(2021/10/21 05:00)
今冬は季節性インフルエンザが大流行する恐れがある。新型コロナウイルスが同時流行する「ツインデミック」を危ぶむ研究機関もある。行政はコロナが小康状態のうちに防疫・医療体制を強化したい。
前季はインフル流行が懸念されたものの、コロナ感染第3波と重なりインフル感染者は極めて少数にとどまった。マスク着用、手指消毒、3密回避、行動自粛などのコロナ対策がインフルの予防にも効果を上げたとみられる。
「ウイルス干渉」の可能性を挙げる専門家もいる。コロナに感染すると感染を抑制するたんぱく質「インターフェロン」の分泌が促され、インフルに感染しにくくなったと推測される。
2021年もインフルの流行期にあたる南半球では感染者は極めて少ない。だがインフルは特定の季節に流行するとは限らない。亜熱帯地域のインドやバングラデシュでは、夏季に流行が認められている。
日本感染症学会は「国境を越えた人の移動が再開されれば世界中へウイルスが拡散される懸念がある」と警鐘を鳴らす。米国の研究機関の中には「ツインデミックになる可能性が高い」と注意喚起するところもある。
前季に感染が軽微で済んだ日本は、集団免疫が形成されていない。このためウイルスが海外から持ち込まれれば大流行につながる危険性があり、検疫体制のさらなる強化が求められる。
コロナ感染者の急減で気が緩みやすい時期だが、インフルの重症化にも注意が必要だ。厚生労働省の統計によると、コロナ前の18年と19年はインフル原因死が3000人を超えている。
厚労省はインフルのワクチンについて例年の使用量は供給されるとみているが、接種希望者が例年を上回れば品薄に陥る危険性もある。不活化ワクチンのため、すぐに増産はできない。
公衆衛生の専門家は「コロナ対策の励行がインフル対策になる」と助言する。国や自治体はワクチンや治療薬の供給体制を整え、ツインデミックにも耐えられる重症患者用病床を確保するなど万策を尽くしてほしい。

• データ抜粋:
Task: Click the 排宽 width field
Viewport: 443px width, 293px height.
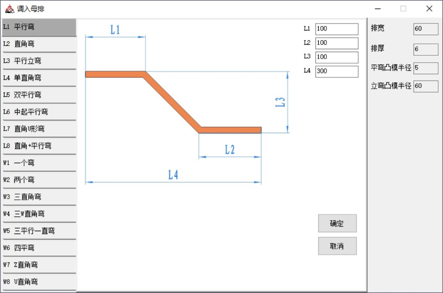Action: coord(425,29)
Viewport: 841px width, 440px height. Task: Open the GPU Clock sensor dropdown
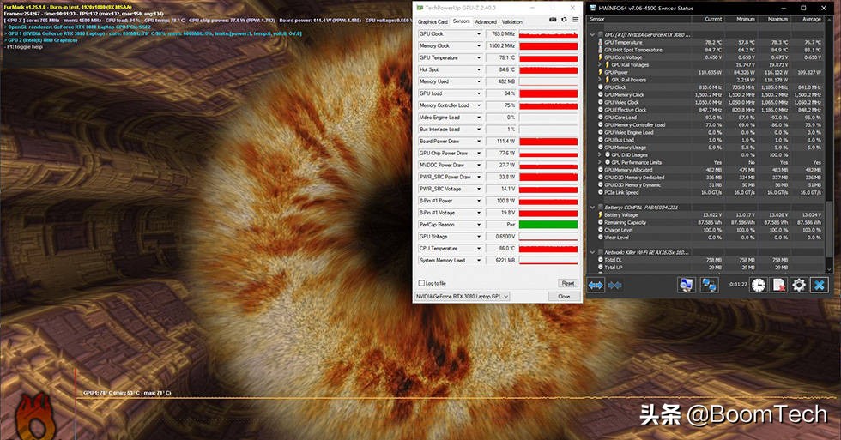479,33
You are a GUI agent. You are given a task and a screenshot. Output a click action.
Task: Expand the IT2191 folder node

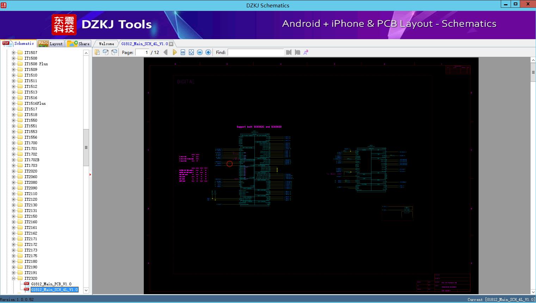14,273
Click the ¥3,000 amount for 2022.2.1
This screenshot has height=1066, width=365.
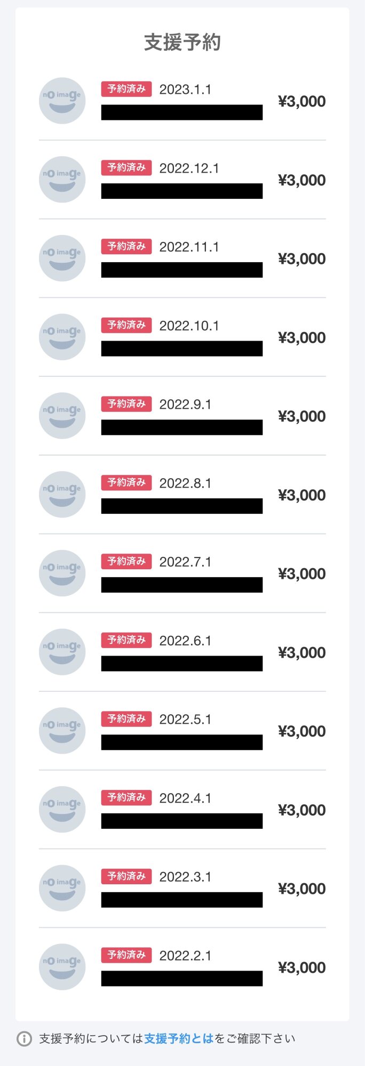coord(301,967)
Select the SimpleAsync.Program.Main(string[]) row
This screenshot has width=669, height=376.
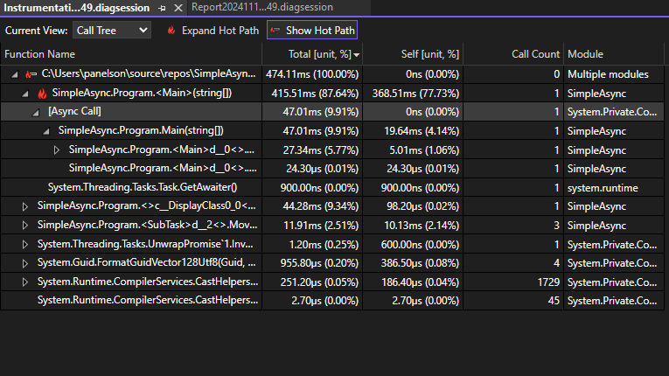point(140,130)
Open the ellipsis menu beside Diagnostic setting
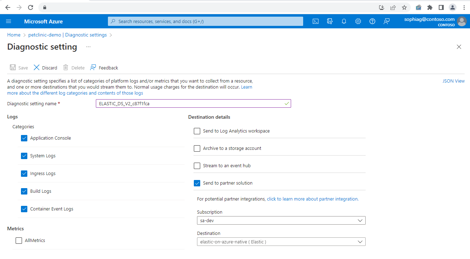 (88, 47)
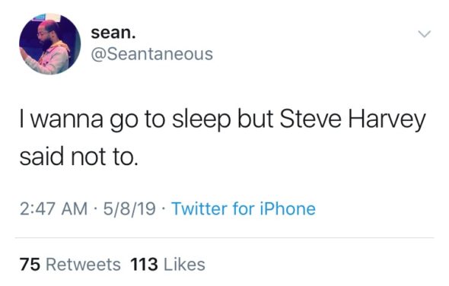The image size is (449, 286).
Task: Click the 'Steve Harvey' words in tweet
Action: point(353,120)
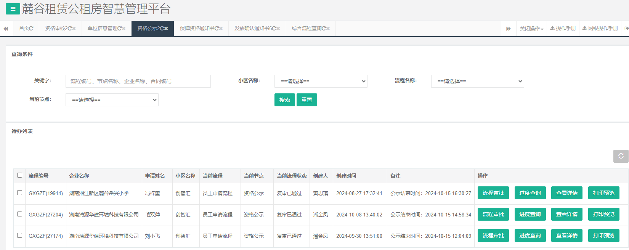Viewport: 629px width, 250px height.
Task: Close the 资格审核2 tab via its X icon
Action: coord(74,29)
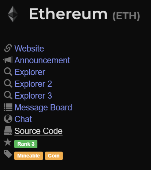Image resolution: width=151 pixels, height=170 pixels.
Task: Click the magnifier icon next to Explorer 2
Action: [x=8, y=84]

• 作業指示: インフルエンザ流行に関する提示本文のうち、「(2021/10/21 05:00)」から「夏季に流行が認められている。」までの範囲(両端を含む)を、「新型コロナウイルス」を「新型コロナ」に置き換えて記述せよ。 上記の行は、提示本文とは無関係の独立した資料である。

• 回答:
(2021/10/21 05:00)
今冬は季節性インフルエンザが大流行する恐れがある。新型コロナが同時流行する「ツインデミック」を危ぶむ研究機関もある。行政はコロナが小康状態のうちに防疫・医療体制を強化したい。
前季はインフル流行が懸念されたものの、コロナ感染第3波と重なりインフル感染者は極めて少数にとどまった。マスク着用、手指消毒、3密回避、行動自粛などのコロナ対策がインフルの予防にも効果を上げたとみられる。
「ウイルス干渉」の可能性を挙げる専門家もいる。コロナに感染すると感染を抑制するたんぱく質「インターフェロン」の分泌が促され、インフルに感染しにくくなったと推測される。
2021年もインフルの流行期にあたる南半球では感染者は極めて少ない。だがインフルは特定の季節に流行するとは限らない。亜熱帯地域のインドやバングラデシュでは、夏季に流行が認められている。